(Your instructions):
Word for word, restate every record, though not the pictures.

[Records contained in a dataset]
******

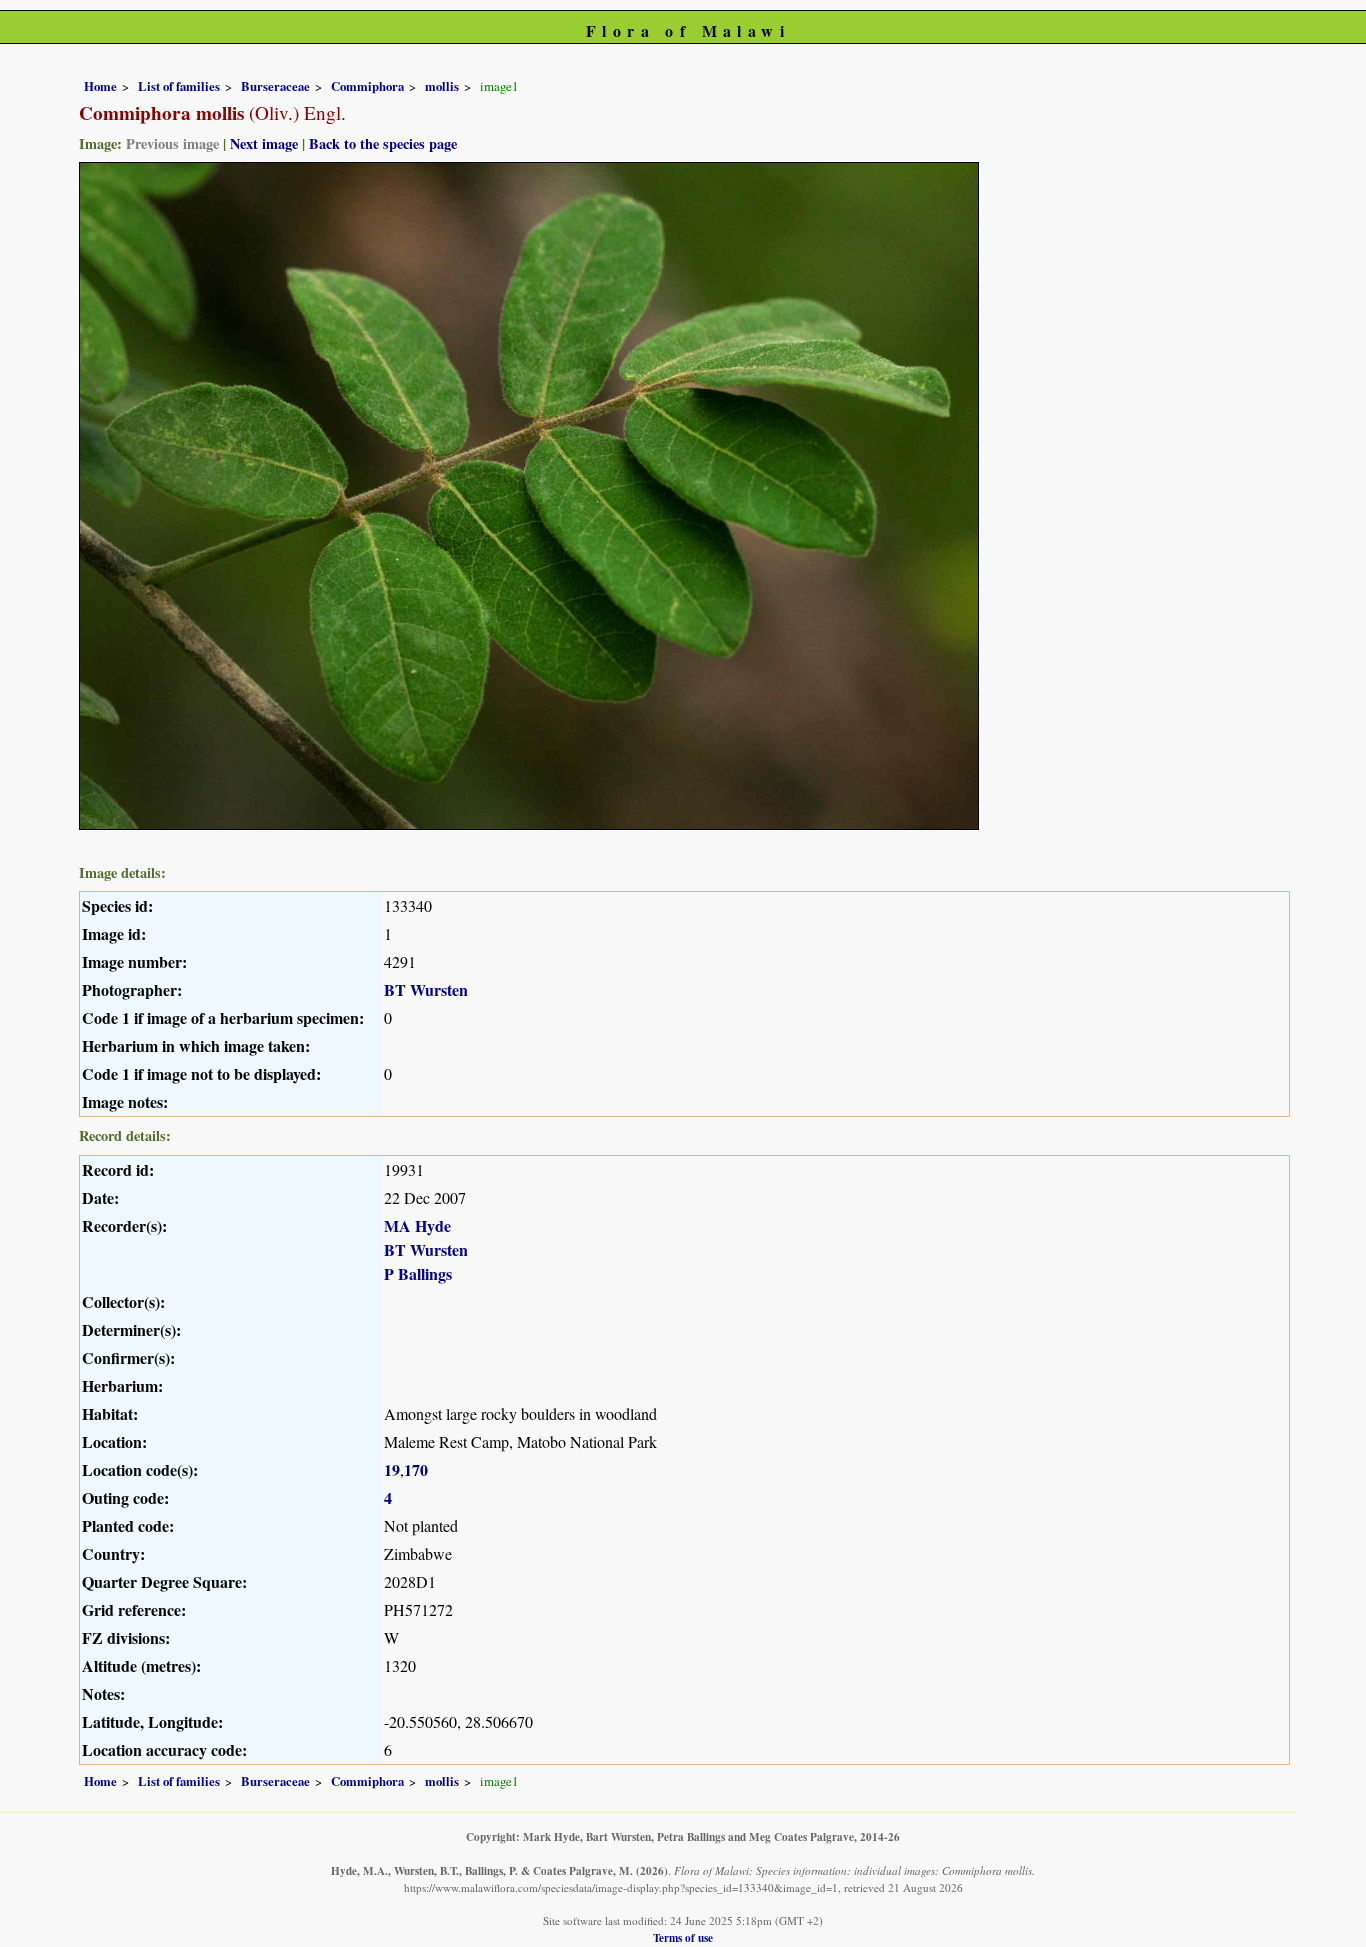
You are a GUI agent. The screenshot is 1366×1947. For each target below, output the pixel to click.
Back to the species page (383, 143)
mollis (442, 86)
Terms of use (683, 1937)
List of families (179, 86)
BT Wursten (426, 989)
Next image (264, 143)
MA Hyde (417, 1225)
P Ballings (418, 1273)
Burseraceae (275, 86)
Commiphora (367, 86)
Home (100, 86)
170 (416, 1469)
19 (392, 1469)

******

(Exercise output):
You are a GUI agent. The screenshot is 1366×1947. For each target below, output the pixel to click.
Back to the species page (383, 143)
mollis (442, 86)
Terms of use (683, 1937)
List of families (179, 86)
BT Wursten (426, 989)
Next image (264, 143)
MA Hyde (417, 1225)
P Ballings (418, 1273)
Burseraceae (275, 86)
Commiphora (367, 86)
Home (100, 86)
170 (416, 1469)
19 (392, 1469)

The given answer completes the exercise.